(Task to complete):
Print the entries that appear below, exactly as written and without their pictures.

[Given entries Boundary: Start]

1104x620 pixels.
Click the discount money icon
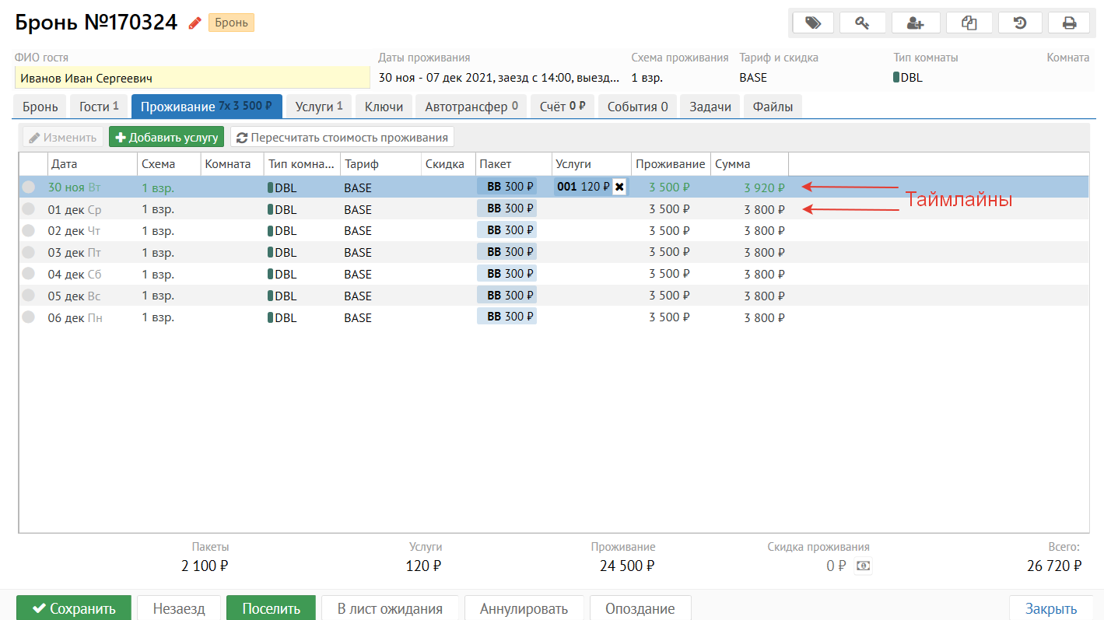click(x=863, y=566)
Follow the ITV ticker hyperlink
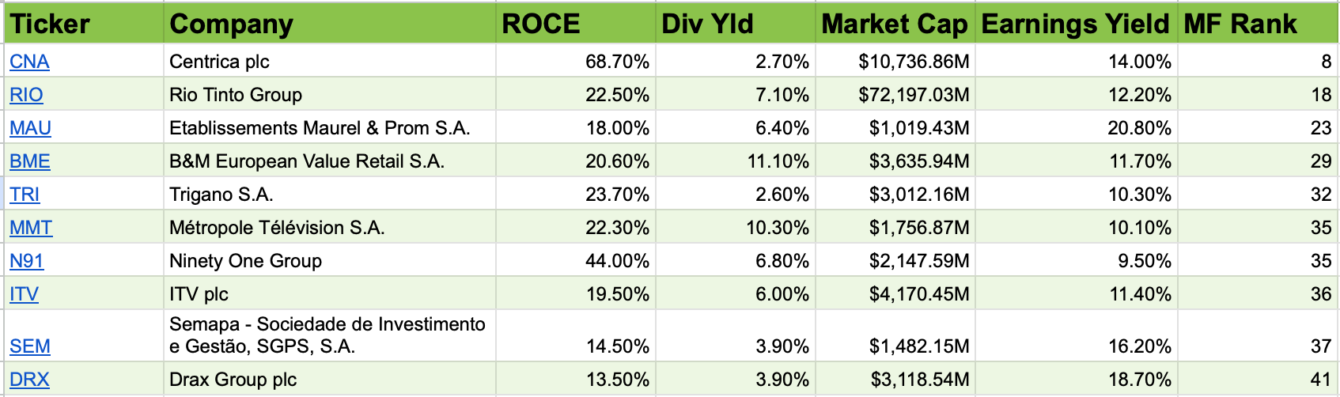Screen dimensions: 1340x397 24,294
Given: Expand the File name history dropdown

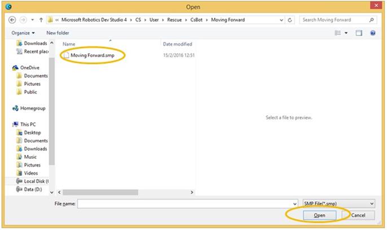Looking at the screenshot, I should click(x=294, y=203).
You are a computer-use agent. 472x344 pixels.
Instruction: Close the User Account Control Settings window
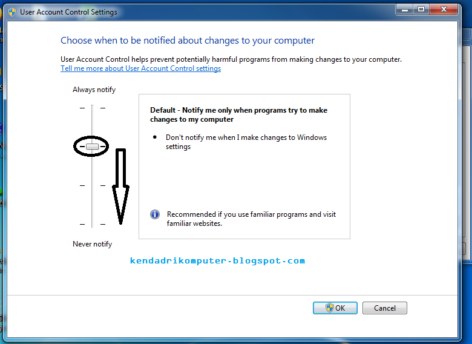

[Given entries Boundary: End]

(Answer below):
1104x620 pixels.
Click the discount money icon
click(x=863, y=566)
Follow the ITV ticker hyperlink
Screen dimensions: 1340x397 24,294
Given: Expand the File name history dropdown

Looking at the screenshot, I should click(x=294, y=203).
You are a computer-use agent. 472x344 pixels.
Instruction: Close the User Account Control Settings window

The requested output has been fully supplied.